* [Your instructions]: Starting at the line with "Click the 提交并推送(P) button", repeat every line exactly until the records end, including the last one.

<<<<

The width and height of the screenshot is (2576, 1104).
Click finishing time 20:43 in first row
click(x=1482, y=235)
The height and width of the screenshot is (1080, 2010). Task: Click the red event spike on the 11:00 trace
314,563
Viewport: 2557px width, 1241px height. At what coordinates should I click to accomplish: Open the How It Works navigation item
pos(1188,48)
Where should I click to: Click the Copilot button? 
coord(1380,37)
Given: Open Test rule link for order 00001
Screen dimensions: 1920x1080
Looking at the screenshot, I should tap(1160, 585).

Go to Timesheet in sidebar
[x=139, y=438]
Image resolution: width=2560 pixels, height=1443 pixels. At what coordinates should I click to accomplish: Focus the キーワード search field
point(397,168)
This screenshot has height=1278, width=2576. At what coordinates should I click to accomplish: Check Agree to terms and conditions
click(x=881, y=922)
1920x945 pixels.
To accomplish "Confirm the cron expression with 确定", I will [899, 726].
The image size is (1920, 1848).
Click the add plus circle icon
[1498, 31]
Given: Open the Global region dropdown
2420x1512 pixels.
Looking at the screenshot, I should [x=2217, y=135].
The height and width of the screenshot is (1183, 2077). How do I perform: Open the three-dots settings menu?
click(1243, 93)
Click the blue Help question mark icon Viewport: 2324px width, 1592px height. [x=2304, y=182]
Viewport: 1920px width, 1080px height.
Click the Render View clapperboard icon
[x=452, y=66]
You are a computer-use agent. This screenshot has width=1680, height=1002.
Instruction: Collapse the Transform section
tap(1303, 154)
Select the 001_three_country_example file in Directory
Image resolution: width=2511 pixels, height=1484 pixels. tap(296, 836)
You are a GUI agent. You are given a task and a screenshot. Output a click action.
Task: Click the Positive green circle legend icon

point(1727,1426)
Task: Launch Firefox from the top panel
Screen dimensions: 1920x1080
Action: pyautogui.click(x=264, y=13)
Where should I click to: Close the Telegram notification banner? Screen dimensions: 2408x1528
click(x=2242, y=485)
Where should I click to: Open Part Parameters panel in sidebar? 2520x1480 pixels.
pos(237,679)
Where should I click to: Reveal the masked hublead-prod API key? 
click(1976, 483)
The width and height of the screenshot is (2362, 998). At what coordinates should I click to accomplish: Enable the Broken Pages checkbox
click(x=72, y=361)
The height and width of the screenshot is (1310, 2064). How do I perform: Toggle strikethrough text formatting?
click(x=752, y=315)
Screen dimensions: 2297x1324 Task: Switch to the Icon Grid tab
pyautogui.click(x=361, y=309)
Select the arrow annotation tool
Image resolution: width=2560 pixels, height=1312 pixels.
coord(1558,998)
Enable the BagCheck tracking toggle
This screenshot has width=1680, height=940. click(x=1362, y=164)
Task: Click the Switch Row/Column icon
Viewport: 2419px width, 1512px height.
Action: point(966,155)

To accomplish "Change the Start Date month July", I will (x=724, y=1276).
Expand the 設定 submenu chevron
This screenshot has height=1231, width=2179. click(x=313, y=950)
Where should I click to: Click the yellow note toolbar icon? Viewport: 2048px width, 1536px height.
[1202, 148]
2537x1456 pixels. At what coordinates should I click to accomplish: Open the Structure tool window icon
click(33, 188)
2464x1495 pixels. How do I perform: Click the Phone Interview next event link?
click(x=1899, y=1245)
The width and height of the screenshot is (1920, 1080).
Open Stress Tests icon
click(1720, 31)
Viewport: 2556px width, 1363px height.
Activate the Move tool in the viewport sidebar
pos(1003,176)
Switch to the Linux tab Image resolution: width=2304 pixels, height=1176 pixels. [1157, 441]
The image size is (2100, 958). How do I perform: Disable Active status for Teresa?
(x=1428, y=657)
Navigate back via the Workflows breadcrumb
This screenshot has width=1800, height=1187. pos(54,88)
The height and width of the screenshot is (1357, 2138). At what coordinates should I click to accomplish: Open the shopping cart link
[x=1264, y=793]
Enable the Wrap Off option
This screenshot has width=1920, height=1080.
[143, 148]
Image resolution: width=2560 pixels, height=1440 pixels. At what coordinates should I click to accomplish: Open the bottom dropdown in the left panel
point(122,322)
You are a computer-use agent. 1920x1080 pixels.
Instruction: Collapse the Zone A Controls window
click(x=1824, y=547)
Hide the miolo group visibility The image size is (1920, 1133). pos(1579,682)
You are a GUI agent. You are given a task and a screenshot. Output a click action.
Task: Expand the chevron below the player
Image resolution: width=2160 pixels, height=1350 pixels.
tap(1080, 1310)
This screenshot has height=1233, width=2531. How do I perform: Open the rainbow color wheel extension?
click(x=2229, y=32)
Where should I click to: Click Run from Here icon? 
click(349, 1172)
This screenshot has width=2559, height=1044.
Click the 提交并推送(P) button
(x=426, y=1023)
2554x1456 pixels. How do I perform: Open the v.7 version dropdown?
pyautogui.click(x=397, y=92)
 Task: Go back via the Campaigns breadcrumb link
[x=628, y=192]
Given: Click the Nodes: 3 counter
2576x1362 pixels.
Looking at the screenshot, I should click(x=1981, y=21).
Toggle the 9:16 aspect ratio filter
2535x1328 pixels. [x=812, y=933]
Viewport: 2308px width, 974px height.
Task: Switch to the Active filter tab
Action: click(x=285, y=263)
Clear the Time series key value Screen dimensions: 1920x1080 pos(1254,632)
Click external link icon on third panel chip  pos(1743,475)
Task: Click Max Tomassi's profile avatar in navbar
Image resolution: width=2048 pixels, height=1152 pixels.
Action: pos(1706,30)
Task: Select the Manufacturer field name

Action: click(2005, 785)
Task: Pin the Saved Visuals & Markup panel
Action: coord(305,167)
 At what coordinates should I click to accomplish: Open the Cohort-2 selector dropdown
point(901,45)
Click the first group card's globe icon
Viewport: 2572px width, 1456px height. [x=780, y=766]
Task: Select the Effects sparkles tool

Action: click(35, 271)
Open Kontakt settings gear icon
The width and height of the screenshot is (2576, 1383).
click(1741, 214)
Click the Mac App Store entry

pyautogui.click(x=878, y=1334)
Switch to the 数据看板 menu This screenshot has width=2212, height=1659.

>>>>

* [Solution to this task]:
Click the 提交并推送(P) button
(x=426, y=1023)
2554x1456 pixels. How do I perform: Open the v.7 version dropdown?
pyautogui.click(x=397, y=92)
 Task: Go back via the Campaigns breadcrumb link
[x=628, y=192]
Given: Click the Nodes: 3 counter
2576x1362 pixels.
Looking at the screenshot, I should click(x=1981, y=21).
Toggle the 9:16 aspect ratio filter
2535x1328 pixels. [x=812, y=933]
Viewport: 2308px width, 974px height.
Task: Switch to the Active filter tab
Action: click(x=285, y=263)
Clear the Time series key value Screen dimensions: 1920x1080 pos(1254,632)
Click external link icon on third panel chip  pos(1743,475)
Task: Click Max Tomassi's profile avatar in navbar
Image resolution: width=2048 pixels, height=1152 pixels.
Action: pos(1706,30)
Task: Select the Manufacturer field name

Action: click(2005, 785)
Task: Pin the Saved Visuals & Markup panel
Action: coord(305,167)
 At what coordinates should I click to accomplish: Open the Cohort-2 selector dropdown
point(901,45)
Click the first group card's globe icon
Viewport: 2572px width, 1456px height. [x=780, y=766]
Task: Select the Effects sparkles tool

Action: click(35, 271)
Open Kontakt settings gear icon
The width and height of the screenshot is (2576, 1383).
click(1741, 214)
Click the Mac App Store entry

pyautogui.click(x=878, y=1334)
Switch to the 数据看板 menu This screenshot has width=2212, height=1659.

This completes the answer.